▶ _Prompt_: Which of the lines below mention the word "link"? Pull each one out.

▶ _Collected data_:
####################

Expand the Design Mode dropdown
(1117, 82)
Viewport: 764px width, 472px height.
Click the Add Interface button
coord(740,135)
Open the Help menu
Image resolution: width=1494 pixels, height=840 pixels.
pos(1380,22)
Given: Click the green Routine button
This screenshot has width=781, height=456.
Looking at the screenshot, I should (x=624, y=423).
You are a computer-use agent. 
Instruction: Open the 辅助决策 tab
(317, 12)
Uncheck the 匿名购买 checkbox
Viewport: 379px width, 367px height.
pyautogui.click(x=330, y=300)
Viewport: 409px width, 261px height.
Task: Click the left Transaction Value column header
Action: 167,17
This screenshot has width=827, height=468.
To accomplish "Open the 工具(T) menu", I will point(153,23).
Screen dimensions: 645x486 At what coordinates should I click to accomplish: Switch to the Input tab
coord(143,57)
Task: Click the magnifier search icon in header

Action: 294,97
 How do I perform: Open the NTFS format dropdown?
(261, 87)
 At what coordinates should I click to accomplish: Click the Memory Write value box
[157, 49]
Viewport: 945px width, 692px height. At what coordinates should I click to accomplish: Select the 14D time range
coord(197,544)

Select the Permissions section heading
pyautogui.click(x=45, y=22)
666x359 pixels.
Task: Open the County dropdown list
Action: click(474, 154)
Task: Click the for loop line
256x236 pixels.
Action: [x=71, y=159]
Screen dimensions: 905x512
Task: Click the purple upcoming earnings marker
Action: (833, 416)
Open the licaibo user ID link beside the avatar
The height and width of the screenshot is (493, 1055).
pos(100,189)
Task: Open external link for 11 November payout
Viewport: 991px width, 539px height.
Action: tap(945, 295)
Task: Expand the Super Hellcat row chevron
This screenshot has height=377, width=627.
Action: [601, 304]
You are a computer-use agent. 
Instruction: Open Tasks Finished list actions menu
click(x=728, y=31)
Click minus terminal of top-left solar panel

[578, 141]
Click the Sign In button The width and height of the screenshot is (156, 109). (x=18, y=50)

####################

▶ _Exercise solution_:
Open the licaibo user ID link beside the avatar
Task: Open external link for 11 November payout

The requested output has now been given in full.